Analysis: after he promised to crush the coronavirus, the rise of a new strain could be a blow to perceptions of his competency

President Joe Biden stands at a podium in front of a backdrop that reads "We can do this" as he speaks on his administration's coronavirus response.
Joe Biden declared in July that Americans could soon declare independence from the coronavirus. Photograph: Evelyn Hockstein/Reuters

Joe Biden looked out at an audience of government scientists last week and recognized a mask-wearing Anthony Fauci, his top adviser on the coronavirus. “I’ve seen more of Dr Fauci than my wife,” he joked. “Who’s president? Fauci!”

The US president was visiting the frontline of the Covid-19 struggle, the National Institutes of Health in Bethesda, Maryland, where he unveiled a winter plan that includes a drive for vaccine boosters, free at-home testing and fresh requirements for international travelers.

Two women in masks walk by a sign outside a New York City hospital that points the way to Covid testing facilities.
Easy access to tests could play a key role in fighting the Omicron variant

But even as Biden preached to the converted on Thursday, he faced a new political threat. The Omicron variant was spreading rapidly from state to state, trailing uncertainty in its wake. “We’re going to fight this variant with science and speed, not chaos and confusion,” he promised, “just like we beat back Covid-19 in the spring and more powerful Delta variant in the summer and fall.”

Yet the Delta variant itself is far from beaten, underlining the perils of what may prove the defining issue of Biden’s presidency and the measure of its success or failure. He came into office promising to crush the coronavirus but, after at least one false dawn, that goal remains frustratingly elusive – and now Omicron could deliver another hammer blow.
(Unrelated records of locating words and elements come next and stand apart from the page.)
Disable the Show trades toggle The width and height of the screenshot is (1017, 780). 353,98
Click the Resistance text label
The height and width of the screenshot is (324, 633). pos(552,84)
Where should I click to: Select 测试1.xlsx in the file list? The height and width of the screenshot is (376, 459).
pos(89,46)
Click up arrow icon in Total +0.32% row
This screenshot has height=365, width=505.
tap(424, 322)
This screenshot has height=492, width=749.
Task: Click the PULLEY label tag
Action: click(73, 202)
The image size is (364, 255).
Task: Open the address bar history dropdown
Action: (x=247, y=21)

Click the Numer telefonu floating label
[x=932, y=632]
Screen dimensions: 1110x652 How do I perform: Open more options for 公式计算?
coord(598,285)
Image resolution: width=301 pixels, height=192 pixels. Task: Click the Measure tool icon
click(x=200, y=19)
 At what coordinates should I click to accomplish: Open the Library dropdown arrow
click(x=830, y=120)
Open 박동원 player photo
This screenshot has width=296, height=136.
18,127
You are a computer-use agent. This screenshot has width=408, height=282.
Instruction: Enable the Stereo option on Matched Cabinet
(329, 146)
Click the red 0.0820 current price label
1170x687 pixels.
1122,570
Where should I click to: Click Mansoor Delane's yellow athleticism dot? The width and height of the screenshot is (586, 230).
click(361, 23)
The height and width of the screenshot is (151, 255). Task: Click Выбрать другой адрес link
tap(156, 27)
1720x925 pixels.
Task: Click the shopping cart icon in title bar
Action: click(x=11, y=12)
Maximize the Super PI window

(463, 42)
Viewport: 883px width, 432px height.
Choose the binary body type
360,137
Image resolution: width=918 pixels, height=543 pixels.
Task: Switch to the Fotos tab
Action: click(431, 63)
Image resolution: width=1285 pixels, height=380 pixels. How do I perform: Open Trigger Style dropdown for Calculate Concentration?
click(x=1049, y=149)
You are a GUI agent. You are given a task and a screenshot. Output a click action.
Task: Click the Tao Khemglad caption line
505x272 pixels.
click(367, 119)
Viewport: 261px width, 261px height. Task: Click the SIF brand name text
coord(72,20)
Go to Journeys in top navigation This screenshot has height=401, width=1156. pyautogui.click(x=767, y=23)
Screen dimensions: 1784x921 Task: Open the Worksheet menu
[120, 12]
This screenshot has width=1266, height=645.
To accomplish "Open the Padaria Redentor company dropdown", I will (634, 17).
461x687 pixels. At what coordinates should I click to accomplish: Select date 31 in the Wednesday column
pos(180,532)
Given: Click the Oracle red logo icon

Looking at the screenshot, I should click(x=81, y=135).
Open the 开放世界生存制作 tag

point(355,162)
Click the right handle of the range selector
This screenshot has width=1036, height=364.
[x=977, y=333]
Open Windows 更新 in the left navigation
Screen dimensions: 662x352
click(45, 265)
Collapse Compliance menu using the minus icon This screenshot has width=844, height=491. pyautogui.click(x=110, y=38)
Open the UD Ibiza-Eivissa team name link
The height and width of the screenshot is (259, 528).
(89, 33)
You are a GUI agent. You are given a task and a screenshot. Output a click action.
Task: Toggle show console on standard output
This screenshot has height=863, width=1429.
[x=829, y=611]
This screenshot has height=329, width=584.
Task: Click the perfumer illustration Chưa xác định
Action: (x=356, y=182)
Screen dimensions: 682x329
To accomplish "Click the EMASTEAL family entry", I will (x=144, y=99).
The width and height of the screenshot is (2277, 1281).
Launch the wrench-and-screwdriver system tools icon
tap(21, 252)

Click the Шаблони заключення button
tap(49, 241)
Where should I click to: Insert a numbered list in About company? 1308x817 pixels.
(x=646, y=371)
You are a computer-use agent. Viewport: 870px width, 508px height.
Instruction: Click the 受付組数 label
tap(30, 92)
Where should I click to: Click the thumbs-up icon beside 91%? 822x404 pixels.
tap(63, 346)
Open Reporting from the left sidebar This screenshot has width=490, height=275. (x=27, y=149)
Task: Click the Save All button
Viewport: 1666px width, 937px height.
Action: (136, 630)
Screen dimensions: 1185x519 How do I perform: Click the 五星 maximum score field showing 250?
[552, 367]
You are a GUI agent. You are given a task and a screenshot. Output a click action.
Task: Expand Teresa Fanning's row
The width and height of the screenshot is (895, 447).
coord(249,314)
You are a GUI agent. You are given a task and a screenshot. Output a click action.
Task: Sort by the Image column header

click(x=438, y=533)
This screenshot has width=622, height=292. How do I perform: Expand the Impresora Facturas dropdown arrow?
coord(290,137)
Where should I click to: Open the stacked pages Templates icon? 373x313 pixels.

Indeed, Biden’s aura of competence took a hit over the summer, partly because of the chaotic withdrawal from Afghanistan, partly because the Delta variant appeared to catch him by surprise. Its persistence has made a mockery of his July declaration that Americans could soon declare independence from the virus.

Laurie Garrett, an award-winning science writer, said: “I don’t think that anybody in the spring in the United States was operating with the correct level of alarm about the Delta variant.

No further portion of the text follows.